[INFORMATION SUPPLIED]
## START
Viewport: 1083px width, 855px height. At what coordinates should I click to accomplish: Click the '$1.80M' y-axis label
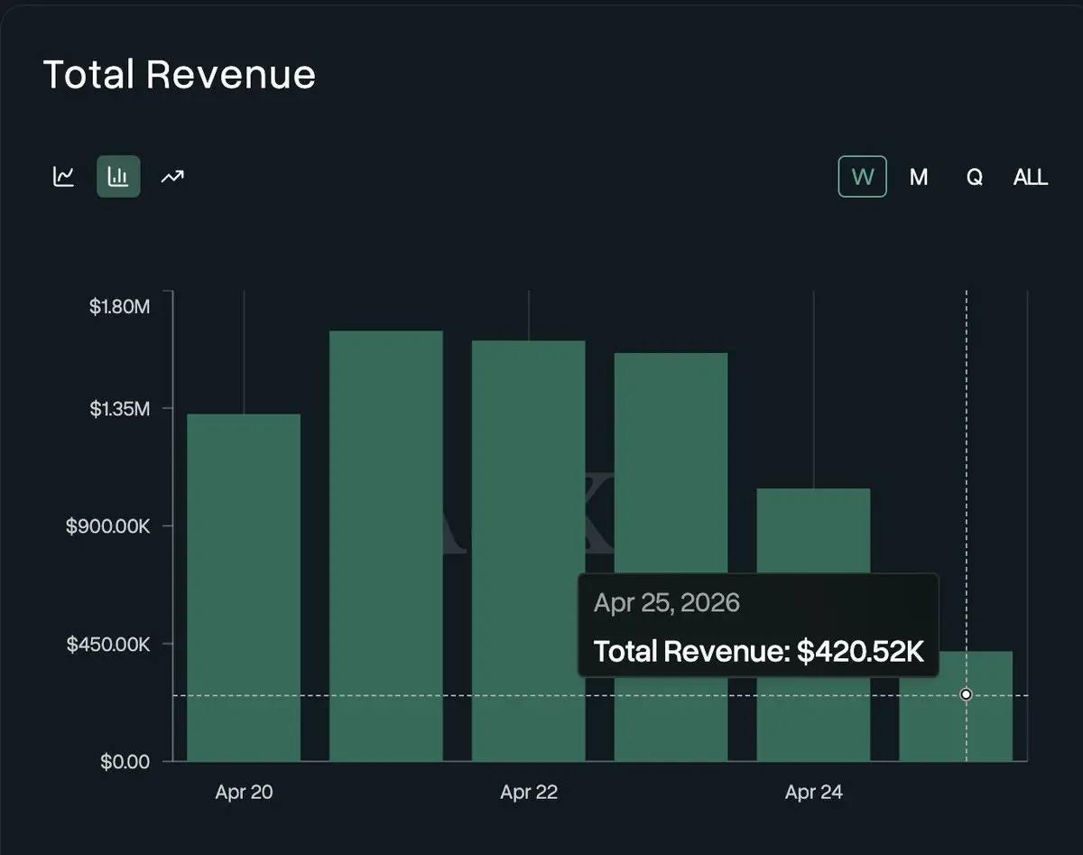[x=119, y=307]
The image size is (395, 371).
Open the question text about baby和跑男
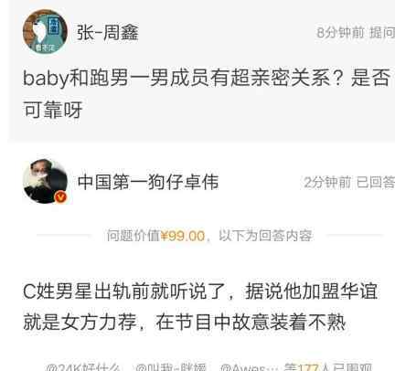[207, 93]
## END
[PROBLEM STATEMENT]
Rewrite the lines starting with the one that contains "The image size is (395, 371)." and going on through the last of the lines, substituting "screenshot size" for "image size" and leaving everything else as it is. Omit the pictures from your answer.

[COMPLETE OUTPUT]
The screenshot size is (395, 371).
Open the question text about baby和跑男
[207, 93]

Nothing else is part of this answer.